Generate Embeddings
Generate vector embeddings by running a model over text columns from a registered source. Results are persisted to Parquet with sidecar ANN indexes for fast similarity search.
Basic usage
Rust
#![allow(unused)]
fn main() {
extern crate jammi_db;
extern crate jammi_ai;
extern crate tokio;
use jammi_ai::session::InferenceSession;
async fn ex(session: &InferenceSession) -> jammi_db::error::Result<()> {
let record = session.generate_text_embeddings(
"patents",
"sentence-transformers/all-MiniLM-L6-v2",
&["abstract".to_string()],
"id",
).await?;
println!("Embedded {} rows, {} dimensions", record.row_count, record.dimensions.unwrap());
Ok(()) }
}
Python
db.generate_text_embeddings(
source="patents",
model="sentence-transformers/all-MiniLM-L6-v2",
columns=["abstract"],
key="id",
)
What gets created
Each call creates a timestamped Parquet file plus a sidecar ANN index bundle:
{artifact_dir}/jammi_db/
├── patents__embedding__all-MiniLM-L6-v2__20260325T120000.parquet
├── patents__embedding__all-MiniLM-L6-v2__20260325T120000.usearch
├── patents__embedding__all-MiniLM-L6-v2__20260325T120000.rowmap
└── patents__embedding__all-MiniLM-L6-v2__20260325T120000.manifest.json
- Parquet file — source of truth. Contains
_row_id,_source_id,_model_id,vector. Readable by external tools (DuckDB, Polars, pandas). .usearch— USearch HNSW graph for ANN search..rowmap— maps internal USearch keys to_row_idstrings..manifest.json— metadata (dimensions, count, metric, backend).

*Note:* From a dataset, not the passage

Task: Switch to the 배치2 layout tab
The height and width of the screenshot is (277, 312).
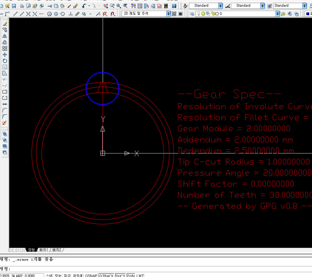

The sidecar files are disposable — deleting them falls back to brute-force exact search. The Parquet file is the only thing that matters.
Embedding table schema
| Column | Type | Description |
|---|---|---|
_row_id | Utf8 | Key column value cast to string |
_source_id | Utf8 | Source identifier |
_model_id | Utf8 | Model identifier |
vector | FixedSizeList(Float32, N) | L2-normalized embedding vector |
Failed rows (null or empty text) are excluded — only successfully embedded rows appear in the output.
Multiple text columns
Pass multiple column names to concatenate them (space-separated) before embedding:
Rust
#![allow(unused)]
fn main() {
extern crate jammi_db;
extern crate jammi_ai;
extern crate tokio;
use jammi_ai::session::InferenceSession;
async fn ex(session: &InferenceSession) -> jammi_db::error::Result<()> {
session.generate_text_embeddings(
"papers",
"sentence-transformers/all-MiniLM-L6-v2",
&["title".to_string(), "abstract".to_string()],
"doi",
).await?;
Ok(()) }
}
Python
db.generate_text_embeddings(
source="papers",
model="sentence-transformers/all-MiniLM-L6-v2",
columns=["title", "abstract"],
key="doi",
)
Multiple embedding tables
Each call creates a new table. Multiple tables can coexist for the same source (different models, different columns):
#![allow(unused)]
fn main() {
extern crate jammi_db;
extern crate jammi_ai;
extern crate tokio;
use jammi_ai::session::InferenceSession;
async fn ex(session: &InferenceSession) -> jammi_db::error::Result<()> {
session.generate_text_embeddings("patents", "all-MiniLM-L6-v2", &["abstract".into()], "id").await?;
session.generate_text_embeddings("patents", "bge-small-en-v1.5", &["title".into()], "id").await?;
Ok(()) }
}
When searching, the latest ready embedding table is used by default.
Supported models
Any encoder model on HuggingFace Hub with safetensors weights. Supported architectures:
BERT family — BERT, RoBERTa, DistilBERT, CamemBERT, XLM-RoBERTa:
sentence-transformers/all-MiniLM-L6-v2(384-dim, fast)sentence-transformers/all-mpnet-base-v2(768-dim, higher quality)BAAI/bge-small-en-v1.5,BAAI/bge-base-en-v1.5
ModernBERT — modernized encoder with rotary embeddings, 8192-token context, GeGLU:
answerdotai/ModernBERT-base(768-dim)answerdotai/ModernBERT-large(1024-dim)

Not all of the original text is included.